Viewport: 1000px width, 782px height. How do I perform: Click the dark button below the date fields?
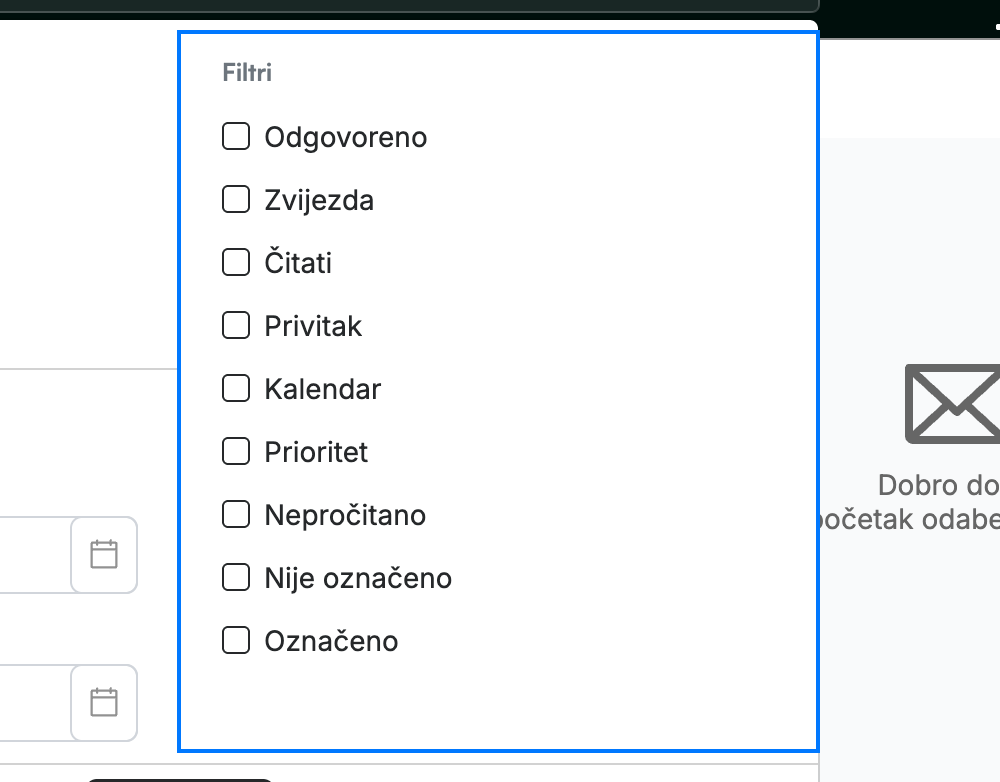click(180, 780)
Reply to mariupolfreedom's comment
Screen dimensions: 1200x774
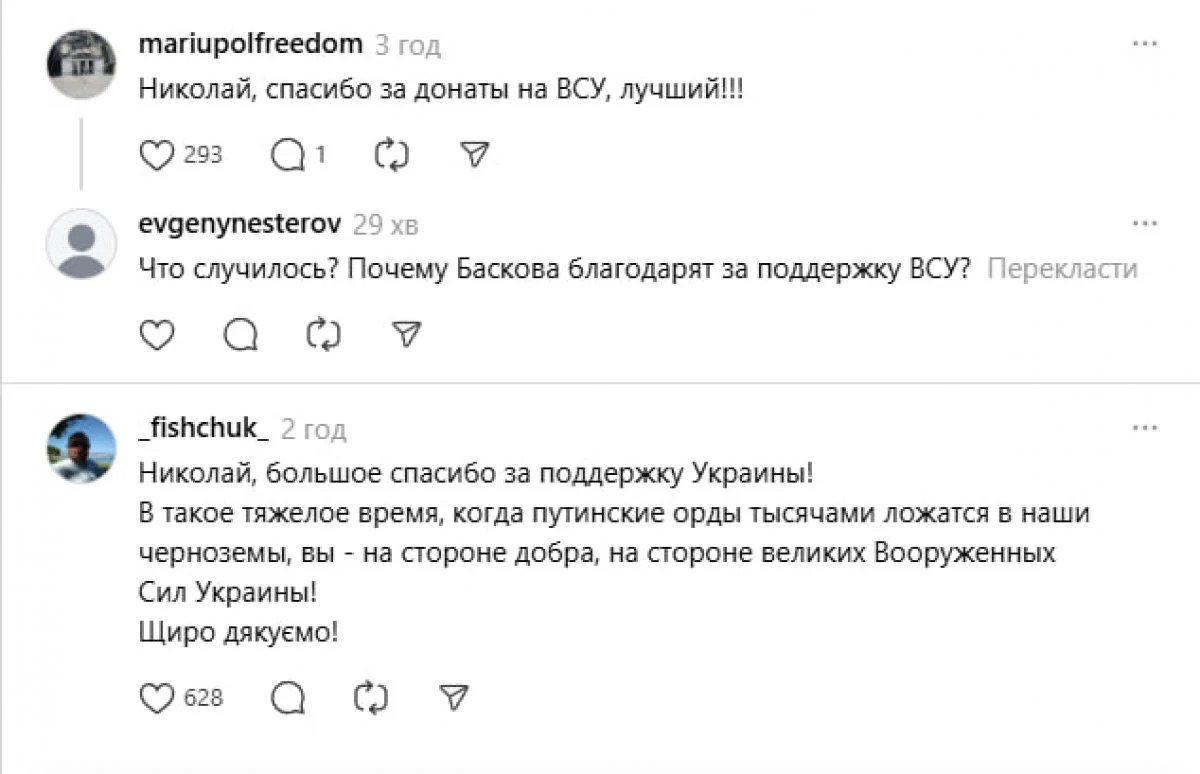click(x=289, y=155)
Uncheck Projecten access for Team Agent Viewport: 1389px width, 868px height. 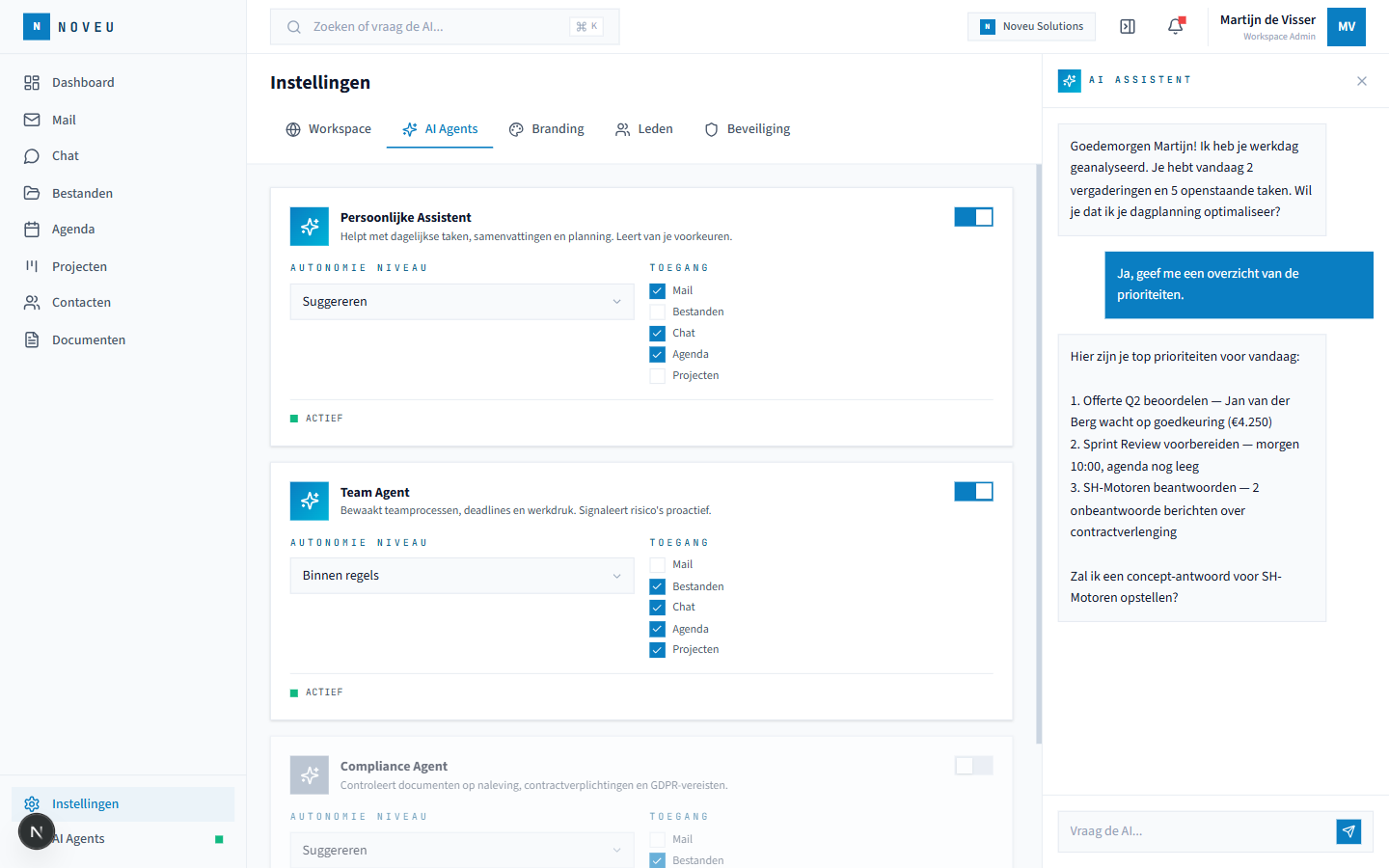click(658, 650)
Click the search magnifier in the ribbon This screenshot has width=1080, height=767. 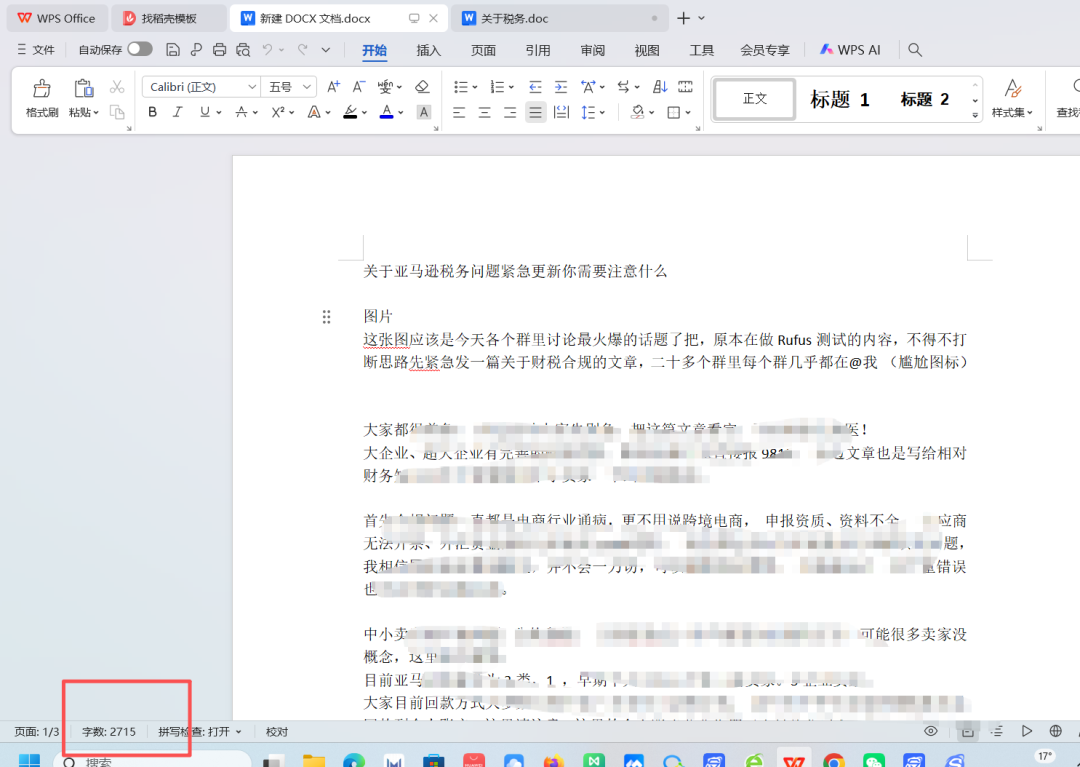(x=914, y=49)
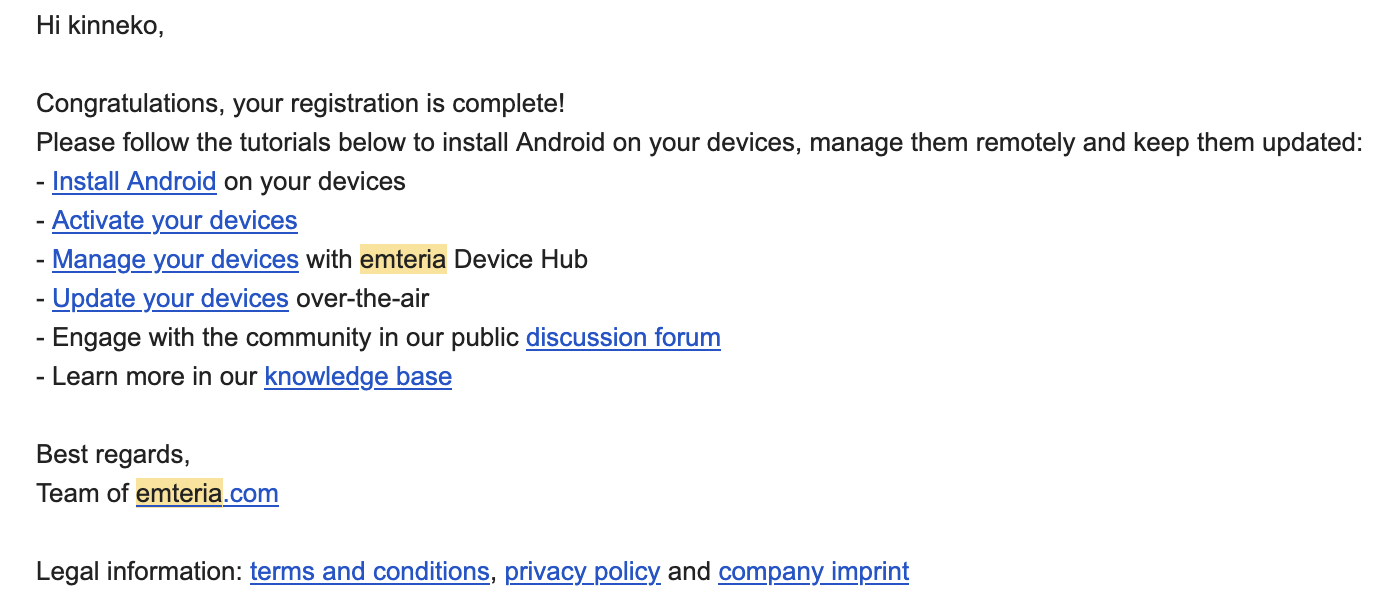Follow the Activate your devices link
Image resolution: width=1398 pixels, height=606 pixels.
tap(175, 221)
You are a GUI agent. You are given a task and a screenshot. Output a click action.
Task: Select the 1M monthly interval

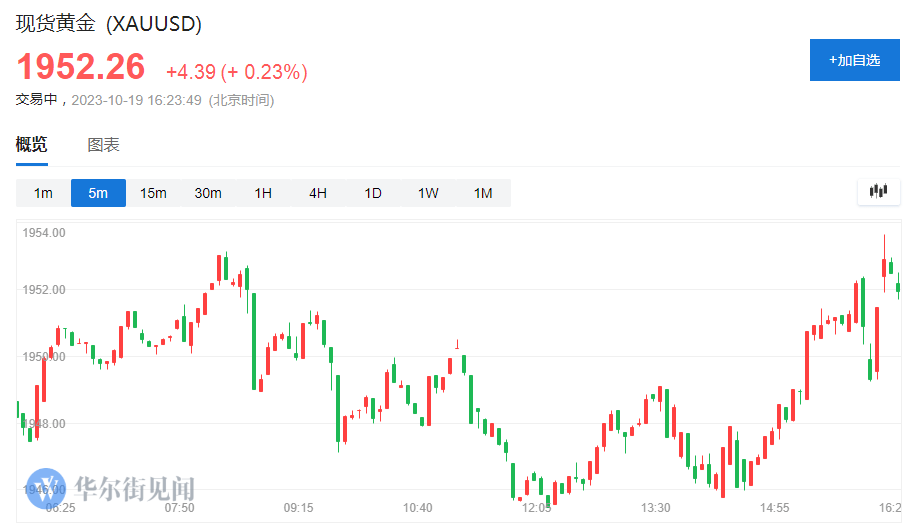click(x=483, y=193)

* _Problem statement_
Rescale the stretch of lines from the one containing "You are a GUI" through the end of the lines, and give those lines again with their requests included. Multiply every coordinate in the answers by 1.95, round each to a whole number with halves rounded up, and leave the pictures out.

* _Answer in full_
You are a GUI agent. You are given a task and a screenshot. Output a click action.
Task: Select the 1M monthly interval

click(x=942, y=376)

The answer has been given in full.